Baldies' Blog began originally in the UK by a 26 year old journalist with a blood cancer on a mission to inform the world about bone marrow donation.

He has since died, and I took on the cause of making cancer care more transparent for everybody.

Cancer is a disease that will touch everybody through diagnosis or affiliation: 1 in 2 men will be diagnosed and 1 in 3 woman will hear those words, "You Have Cancer."

I invite you to read how I feel along my journey and
how I am continuing to live a full life alongside my Hodgkin's lymphoma, with me controlling my cancer, not my cancer controlling me.

I hope that "Baldies' Blog" will prepare you to handle whatever life sends you, but especially if it's the message, "You Have Cancer."
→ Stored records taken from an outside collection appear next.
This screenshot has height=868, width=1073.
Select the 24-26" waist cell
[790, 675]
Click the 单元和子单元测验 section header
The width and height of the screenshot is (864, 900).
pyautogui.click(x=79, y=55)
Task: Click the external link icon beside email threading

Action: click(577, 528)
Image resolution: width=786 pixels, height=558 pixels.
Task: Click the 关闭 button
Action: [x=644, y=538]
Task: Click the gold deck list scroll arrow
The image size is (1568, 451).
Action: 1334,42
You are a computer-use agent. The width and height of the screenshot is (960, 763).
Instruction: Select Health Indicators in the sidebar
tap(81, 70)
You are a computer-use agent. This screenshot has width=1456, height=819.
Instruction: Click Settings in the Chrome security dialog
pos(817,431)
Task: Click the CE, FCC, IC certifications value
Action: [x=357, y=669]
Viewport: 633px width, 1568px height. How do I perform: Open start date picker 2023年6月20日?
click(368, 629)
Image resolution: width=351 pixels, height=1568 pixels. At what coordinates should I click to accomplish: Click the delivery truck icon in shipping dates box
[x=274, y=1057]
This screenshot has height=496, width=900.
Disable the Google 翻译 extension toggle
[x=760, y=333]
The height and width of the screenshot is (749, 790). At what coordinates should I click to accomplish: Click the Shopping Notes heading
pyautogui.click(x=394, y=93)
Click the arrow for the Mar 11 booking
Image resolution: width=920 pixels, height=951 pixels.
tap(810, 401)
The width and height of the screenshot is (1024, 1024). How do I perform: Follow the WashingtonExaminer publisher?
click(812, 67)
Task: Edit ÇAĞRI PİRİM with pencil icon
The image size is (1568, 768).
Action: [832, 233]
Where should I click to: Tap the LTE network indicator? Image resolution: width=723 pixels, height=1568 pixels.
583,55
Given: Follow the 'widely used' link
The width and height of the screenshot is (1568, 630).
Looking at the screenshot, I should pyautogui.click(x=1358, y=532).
Get a playlist! Standalone player Get Ringtones

Thursday, July 8, 2010

Anticipatory Symptoms

I thought I was big and strong enough, psychologically, to ward off an occurrence of "anticipatory nausea."
Anticipatory nausea is a psychosomatic symptom brought on by a patient's expectations of becoming sick.
For example, I may get chemotherapy today, my body is psychologically preparing itself for sickness, against my will and better judgement, so I've been feeling nauseas, ready to throw-up at anytime.
Ativan is a really good medication for this.
It's an anti-anxiety drug that deals with chemo-induced nausea as well.
It's a favorite of mine.
It does make me sleep though, and I'm not too happy about losing an evening to a hazy sleep the night before I absolutely have to.
It's better that it used to be though.
During my first transplant I couldn't even look at a hospital bed without wanting to vomit.
At the time it was so bad, I was worried I would never work again.
Not a concern anymore.
My biggest concern today was getting X off the camp where they're visiting the Southwick Zoo today.
He's in Charlestown's Summer Reading Camp, which we both had suspicions may just be a cover for summer school, but appears it is really fun.
X is loving it.
Some of his best friends are signed up.
It's the third day and they're taking a major field trip to a zoo.
The zoo is like X's mother ship. He's on a mission to see as many as possible.
Ironically, I think this zoo is only about 20 min. from my sister's house. We would have hit it up eventually with her family. We probably will again anyway.
Who can resist a good zoo?
Wish me luck today, I have no idea what I'm in for.
I know I have early morning appt.: labs at 8:15, Heme Doc at 8:30 to discuss chemo options.
I've been holding off my camping trip plans for this.
Usually I leae with family in tow on Saturday. We'll see what happens.
Options are: keep the chemo, change the dose, add steroids to chemo, or change it all together.
Lots of options, but no idea what is happening today except after the heme doc I'm seeing palliative care to confirm the success of my new prescriptions and then on to photo pheresis.
I'm also working with the aartists at DHMC to "pass-off" or partner on my Cancervivor Arts program.
The business infrastructure is set up but I don't have the energy to maintain it.
I'd love to just be able to hand my art over with a portion of the proceeds going to me and another going to a good cause, like to fund therapeutic arts at DHMC, which right now has no funding source other than donations.
They've been doing well so far, but I want to keep them running.
Cross your fingers and say some prayers for me. I'll be at the hospital all day.


linda keenan said...

good luck hillary - we'll be thinking of you!

... said...

Good luck. Lots of it.

Anonymous said...

My fingers are crossed and good luck to you Hillary!